# [Problem requirements]
Copy each line below that includes "panel".

[Stored data]
━━━━━━━━━━━━━━━━━━━━

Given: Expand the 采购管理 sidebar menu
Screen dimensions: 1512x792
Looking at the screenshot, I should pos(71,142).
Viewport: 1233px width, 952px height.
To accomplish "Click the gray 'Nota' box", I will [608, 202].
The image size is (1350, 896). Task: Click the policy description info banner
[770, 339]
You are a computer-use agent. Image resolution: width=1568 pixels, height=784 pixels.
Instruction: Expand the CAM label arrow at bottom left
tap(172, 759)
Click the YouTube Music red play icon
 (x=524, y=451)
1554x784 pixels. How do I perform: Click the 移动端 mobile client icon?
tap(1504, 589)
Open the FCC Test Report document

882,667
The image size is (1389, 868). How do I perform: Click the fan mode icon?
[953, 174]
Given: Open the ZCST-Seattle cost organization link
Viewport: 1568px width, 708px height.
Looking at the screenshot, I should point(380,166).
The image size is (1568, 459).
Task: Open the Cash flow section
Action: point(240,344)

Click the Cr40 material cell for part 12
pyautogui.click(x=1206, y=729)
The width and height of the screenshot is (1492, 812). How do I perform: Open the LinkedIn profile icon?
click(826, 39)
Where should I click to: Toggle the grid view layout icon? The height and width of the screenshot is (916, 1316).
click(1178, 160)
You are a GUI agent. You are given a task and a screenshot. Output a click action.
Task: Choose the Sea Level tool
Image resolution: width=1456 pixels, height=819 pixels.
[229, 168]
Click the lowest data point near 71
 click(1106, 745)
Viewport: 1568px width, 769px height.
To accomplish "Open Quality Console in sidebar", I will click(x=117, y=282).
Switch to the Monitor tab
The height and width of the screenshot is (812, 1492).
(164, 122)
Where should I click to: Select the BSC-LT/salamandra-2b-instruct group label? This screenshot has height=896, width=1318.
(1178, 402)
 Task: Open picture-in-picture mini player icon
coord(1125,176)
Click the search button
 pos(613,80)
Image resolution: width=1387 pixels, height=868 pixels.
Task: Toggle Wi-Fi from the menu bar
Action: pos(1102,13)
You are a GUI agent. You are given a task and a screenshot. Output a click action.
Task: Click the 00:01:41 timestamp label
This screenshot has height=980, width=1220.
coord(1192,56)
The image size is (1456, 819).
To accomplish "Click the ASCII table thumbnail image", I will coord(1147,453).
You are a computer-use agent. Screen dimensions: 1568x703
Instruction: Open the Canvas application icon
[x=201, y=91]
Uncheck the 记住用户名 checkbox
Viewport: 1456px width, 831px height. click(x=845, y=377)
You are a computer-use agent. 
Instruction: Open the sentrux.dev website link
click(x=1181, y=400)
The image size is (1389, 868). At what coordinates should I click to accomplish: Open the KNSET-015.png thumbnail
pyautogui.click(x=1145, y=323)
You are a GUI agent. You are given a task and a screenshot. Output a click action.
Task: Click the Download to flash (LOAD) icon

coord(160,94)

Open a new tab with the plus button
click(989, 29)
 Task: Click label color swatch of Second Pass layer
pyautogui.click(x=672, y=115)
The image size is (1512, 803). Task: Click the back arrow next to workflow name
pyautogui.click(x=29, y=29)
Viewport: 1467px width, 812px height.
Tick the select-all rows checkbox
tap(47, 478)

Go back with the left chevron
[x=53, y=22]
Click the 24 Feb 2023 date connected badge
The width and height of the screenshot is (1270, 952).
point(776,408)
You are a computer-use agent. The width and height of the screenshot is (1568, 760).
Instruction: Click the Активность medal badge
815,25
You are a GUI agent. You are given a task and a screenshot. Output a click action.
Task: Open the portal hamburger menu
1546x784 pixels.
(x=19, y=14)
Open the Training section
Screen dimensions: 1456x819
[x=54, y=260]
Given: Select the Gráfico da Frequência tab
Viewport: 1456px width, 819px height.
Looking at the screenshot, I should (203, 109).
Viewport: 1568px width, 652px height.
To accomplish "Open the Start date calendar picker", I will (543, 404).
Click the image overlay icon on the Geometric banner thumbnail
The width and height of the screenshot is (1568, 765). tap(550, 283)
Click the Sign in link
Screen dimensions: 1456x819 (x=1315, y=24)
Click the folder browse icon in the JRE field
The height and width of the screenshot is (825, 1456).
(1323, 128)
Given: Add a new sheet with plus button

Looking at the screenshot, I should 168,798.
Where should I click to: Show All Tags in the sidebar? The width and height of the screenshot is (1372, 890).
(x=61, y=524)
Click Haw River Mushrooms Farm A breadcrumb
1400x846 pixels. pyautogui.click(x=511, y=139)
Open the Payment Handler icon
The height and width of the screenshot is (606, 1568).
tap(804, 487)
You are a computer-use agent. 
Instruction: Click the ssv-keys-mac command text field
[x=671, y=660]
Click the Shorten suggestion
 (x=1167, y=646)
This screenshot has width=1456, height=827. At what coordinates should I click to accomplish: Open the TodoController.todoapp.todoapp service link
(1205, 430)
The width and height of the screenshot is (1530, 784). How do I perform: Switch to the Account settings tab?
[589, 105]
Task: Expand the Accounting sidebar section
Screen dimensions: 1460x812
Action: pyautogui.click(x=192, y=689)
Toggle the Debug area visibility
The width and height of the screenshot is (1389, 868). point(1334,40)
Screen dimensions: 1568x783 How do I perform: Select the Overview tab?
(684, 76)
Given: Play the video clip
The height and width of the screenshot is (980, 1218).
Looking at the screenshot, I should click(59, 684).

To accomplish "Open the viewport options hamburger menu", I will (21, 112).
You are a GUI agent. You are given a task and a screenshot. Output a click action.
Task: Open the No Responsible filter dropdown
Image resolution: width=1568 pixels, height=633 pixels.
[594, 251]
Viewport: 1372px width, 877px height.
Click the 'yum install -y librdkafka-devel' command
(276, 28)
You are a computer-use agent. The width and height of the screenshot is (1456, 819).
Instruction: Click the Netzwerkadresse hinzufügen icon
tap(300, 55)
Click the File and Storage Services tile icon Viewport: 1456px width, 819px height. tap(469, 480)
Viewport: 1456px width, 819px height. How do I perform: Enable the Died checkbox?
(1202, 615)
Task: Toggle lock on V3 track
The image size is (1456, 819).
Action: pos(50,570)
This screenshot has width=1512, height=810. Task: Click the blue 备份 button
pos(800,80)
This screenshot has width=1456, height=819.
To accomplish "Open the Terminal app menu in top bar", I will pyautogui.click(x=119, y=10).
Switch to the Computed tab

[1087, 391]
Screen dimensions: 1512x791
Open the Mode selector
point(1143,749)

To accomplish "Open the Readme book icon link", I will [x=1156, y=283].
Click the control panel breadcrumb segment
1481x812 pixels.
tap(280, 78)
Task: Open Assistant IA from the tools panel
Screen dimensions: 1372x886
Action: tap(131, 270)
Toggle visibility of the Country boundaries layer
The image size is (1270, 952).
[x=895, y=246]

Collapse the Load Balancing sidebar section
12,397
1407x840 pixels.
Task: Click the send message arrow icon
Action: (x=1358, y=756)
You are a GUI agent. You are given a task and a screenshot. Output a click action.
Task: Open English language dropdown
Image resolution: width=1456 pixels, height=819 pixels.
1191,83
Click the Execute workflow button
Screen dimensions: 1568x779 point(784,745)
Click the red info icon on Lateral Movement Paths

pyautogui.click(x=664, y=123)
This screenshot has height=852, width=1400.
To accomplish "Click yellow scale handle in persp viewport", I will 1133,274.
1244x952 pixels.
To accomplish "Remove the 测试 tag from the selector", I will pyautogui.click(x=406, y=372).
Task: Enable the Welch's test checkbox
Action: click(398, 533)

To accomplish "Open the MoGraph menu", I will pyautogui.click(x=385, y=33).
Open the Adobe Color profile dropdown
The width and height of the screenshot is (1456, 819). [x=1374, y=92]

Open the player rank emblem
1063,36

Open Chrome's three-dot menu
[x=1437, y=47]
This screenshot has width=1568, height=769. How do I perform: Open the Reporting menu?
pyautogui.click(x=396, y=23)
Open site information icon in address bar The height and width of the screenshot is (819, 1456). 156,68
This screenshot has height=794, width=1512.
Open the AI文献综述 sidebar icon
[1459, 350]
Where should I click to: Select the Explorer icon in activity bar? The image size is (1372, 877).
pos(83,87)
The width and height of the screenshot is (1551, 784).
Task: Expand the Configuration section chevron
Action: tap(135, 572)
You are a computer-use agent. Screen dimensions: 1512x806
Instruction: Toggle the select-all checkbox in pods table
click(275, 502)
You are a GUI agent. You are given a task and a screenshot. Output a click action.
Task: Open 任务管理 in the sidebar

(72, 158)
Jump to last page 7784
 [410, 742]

━━━━━━━━━━━━━━━━━━━━

# [Reply]
Click the control panel breadcrumb segment
Task: Open Assistant IA from the tools panel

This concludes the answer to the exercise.